▸ TASK: All of the entries are to be printed exactly as they appear.

Saved data entries:

================

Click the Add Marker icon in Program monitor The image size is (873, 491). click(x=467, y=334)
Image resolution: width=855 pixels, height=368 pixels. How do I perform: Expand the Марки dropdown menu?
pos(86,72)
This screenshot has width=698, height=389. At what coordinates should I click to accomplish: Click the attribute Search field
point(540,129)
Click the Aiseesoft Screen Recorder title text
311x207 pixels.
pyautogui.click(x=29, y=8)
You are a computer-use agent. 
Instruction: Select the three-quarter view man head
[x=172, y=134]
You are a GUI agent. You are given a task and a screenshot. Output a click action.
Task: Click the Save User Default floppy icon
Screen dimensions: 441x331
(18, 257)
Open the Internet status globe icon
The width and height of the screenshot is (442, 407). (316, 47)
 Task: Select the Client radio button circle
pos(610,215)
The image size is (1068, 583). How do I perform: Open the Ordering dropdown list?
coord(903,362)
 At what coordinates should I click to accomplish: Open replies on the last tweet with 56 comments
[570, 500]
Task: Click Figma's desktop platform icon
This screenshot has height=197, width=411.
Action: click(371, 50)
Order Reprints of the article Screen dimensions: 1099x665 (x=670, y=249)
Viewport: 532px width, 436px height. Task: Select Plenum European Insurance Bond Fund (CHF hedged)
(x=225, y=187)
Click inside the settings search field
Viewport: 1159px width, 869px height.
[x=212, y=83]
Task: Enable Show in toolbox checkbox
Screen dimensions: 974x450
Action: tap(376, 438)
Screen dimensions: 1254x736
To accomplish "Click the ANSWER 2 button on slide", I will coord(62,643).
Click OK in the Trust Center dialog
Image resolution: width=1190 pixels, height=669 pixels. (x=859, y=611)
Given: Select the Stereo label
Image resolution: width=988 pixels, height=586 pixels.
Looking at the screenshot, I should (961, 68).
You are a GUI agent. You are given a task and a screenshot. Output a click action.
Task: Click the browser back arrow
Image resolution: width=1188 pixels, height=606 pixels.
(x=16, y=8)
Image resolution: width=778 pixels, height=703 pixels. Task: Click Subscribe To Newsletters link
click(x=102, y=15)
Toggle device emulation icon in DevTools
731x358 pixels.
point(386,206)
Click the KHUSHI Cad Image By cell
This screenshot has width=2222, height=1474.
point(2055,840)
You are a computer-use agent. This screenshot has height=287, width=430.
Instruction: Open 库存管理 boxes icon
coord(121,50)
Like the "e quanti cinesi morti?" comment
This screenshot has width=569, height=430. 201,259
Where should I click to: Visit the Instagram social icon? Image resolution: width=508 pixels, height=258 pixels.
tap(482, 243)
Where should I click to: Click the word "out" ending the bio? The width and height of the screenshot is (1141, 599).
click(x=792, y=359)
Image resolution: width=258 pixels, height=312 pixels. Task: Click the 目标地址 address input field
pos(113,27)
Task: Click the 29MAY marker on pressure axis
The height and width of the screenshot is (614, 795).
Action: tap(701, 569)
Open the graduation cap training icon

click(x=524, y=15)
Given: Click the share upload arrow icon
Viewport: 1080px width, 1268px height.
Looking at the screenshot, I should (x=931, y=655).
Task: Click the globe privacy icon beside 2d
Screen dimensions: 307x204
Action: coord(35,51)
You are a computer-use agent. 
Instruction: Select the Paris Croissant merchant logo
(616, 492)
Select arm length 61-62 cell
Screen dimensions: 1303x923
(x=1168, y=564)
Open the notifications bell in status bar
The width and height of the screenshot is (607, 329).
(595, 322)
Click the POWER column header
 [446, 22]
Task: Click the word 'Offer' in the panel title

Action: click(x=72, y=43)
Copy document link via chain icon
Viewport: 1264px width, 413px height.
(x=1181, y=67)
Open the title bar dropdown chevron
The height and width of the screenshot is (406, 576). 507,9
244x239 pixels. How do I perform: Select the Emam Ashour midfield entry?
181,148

================

▸ ANSWER SPACE:
Click the Add Marker icon in Program monitor The image size is (873, 491). click(x=467, y=334)
Image resolution: width=855 pixels, height=368 pixels. How do I perform: Expand the Марки dropdown menu?
pos(86,72)
This screenshot has width=698, height=389. At what coordinates should I click to accomplish: Click the attribute Search field
point(540,129)
Click the Aiseesoft Screen Recorder title text
311x207 pixels.
pyautogui.click(x=29, y=8)
You are a computer-use agent. 
Instruction: Select the three-quarter view man head
[x=172, y=134]
You are a GUI agent. You are given a task and a screenshot. Output a click action.
Task: Click the Save User Default floppy icon
Screen dimensions: 441x331
(18, 257)
Open the Internet status globe icon
The width and height of the screenshot is (442, 407). (316, 47)
 Task: Select the Client radio button circle
pos(610,215)
The image size is (1068, 583). How do I perform: Open the Ordering dropdown list?
coord(903,362)
 At what coordinates should I click to accomplish: Open replies on the last tweet with 56 comments
[570, 500]
Task: Click Figma's desktop platform icon
This screenshot has height=197, width=411.
Action: click(371, 50)
Order Reprints of the article Screen dimensions: 1099x665 (x=670, y=249)
Viewport: 532px width, 436px height. Task: Select Plenum European Insurance Bond Fund (CHF hedged)
(x=225, y=187)
Click inside the settings search field
Viewport: 1159px width, 869px height.
[x=212, y=83]
Task: Enable Show in toolbox checkbox
Screen dimensions: 974x450
Action: tap(376, 438)
Screen dimensions: 1254x736
To accomplish "Click the ANSWER 2 button on slide", I will coord(62,643).
Click OK in the Trust Center dialog
Image resolution: width=1190 pixels, height=669 pixels. (x=859, y=611)
Given: Select the Stereo label
Image resolution: width=988 pixels, height=586 pixels.
Looking at the screenshot, I should (961, 68).
You are a GUI agent. You are given a task and a screenshot. Output a click action.
Task: Click the browser back arrow
Image resolution: width=1188 pixels, height=606 pixels.
(x=16, y=8)
Image resolution: width=778 pixels, height=703 pixels. Task: Click Subscribe To Newsletters link
click(x=102, y=15)
Toggle device emulation icon in DevTools
731x358 pixels.
point(386,206)
Click the KHUSHI Cad Image By cell
This screenshot has width=2222, height=1474.
point(2055,840)
You are a computer-use agent. This screenshot has height=287, width=430.
Instruction: Open 库存管理 boxes icon
coord(121,50)
Like the "e quanti cinesi morti?" comment
This screenshot has width=569, height=430. 201,259
Where should I click to: Visit the Instagram social icon? Image resolution: width=508 pixels, height=258 pixels.
tap(482, 243)
Where should I click to: Click the word "out" ending the bio? The width and height of the screenshot is (1141, 599).
click(x=792, y=359)
Image resolution: width=258 pixels, height=312 pixels. Task: Click the 目标地址 address input field
pos(113,27)
Task: Click the 29MAY marker on pressure axis
The height and width of the screenshot is (614, 795).
Action: tap(701, 569)
Open the graduation cap training icon

click(x=524, y=15)
Given: Click the share upload arrow icon
Viewport: 1080px width, 1268px height.
Looking at the screenshot, I should (x=931, y=655).
Task: Click the globe privacy icon beside 2d
Screen dimensions: 307x204
Action: coord(35,51)
You are a computer-use agent. 
Instruction: Select the Paris Croissant merchant logo
(616, 492)
Select arm length 61-62 cell
Screen dimensions: 1303x923
(x=1168, y=564)
Open the notifications bell in status bar
The width and height of the screenshot is (607, 329).
(595, 322)
Click the POWER column header
 [446, 22]
Task: Click the word 'Offer' in the panel title

Action: click(x=72, y=43)
Copy document link via chain icon
Viewport: 1264px width, 413px height.
(x=1181, y=67)
Open the title bar dropdown chevron
The height and width of the screenshot is (406, 576). 507,9
244x239 pixels. How do I perform: Select the Emam Ashour midfield entry?
181,148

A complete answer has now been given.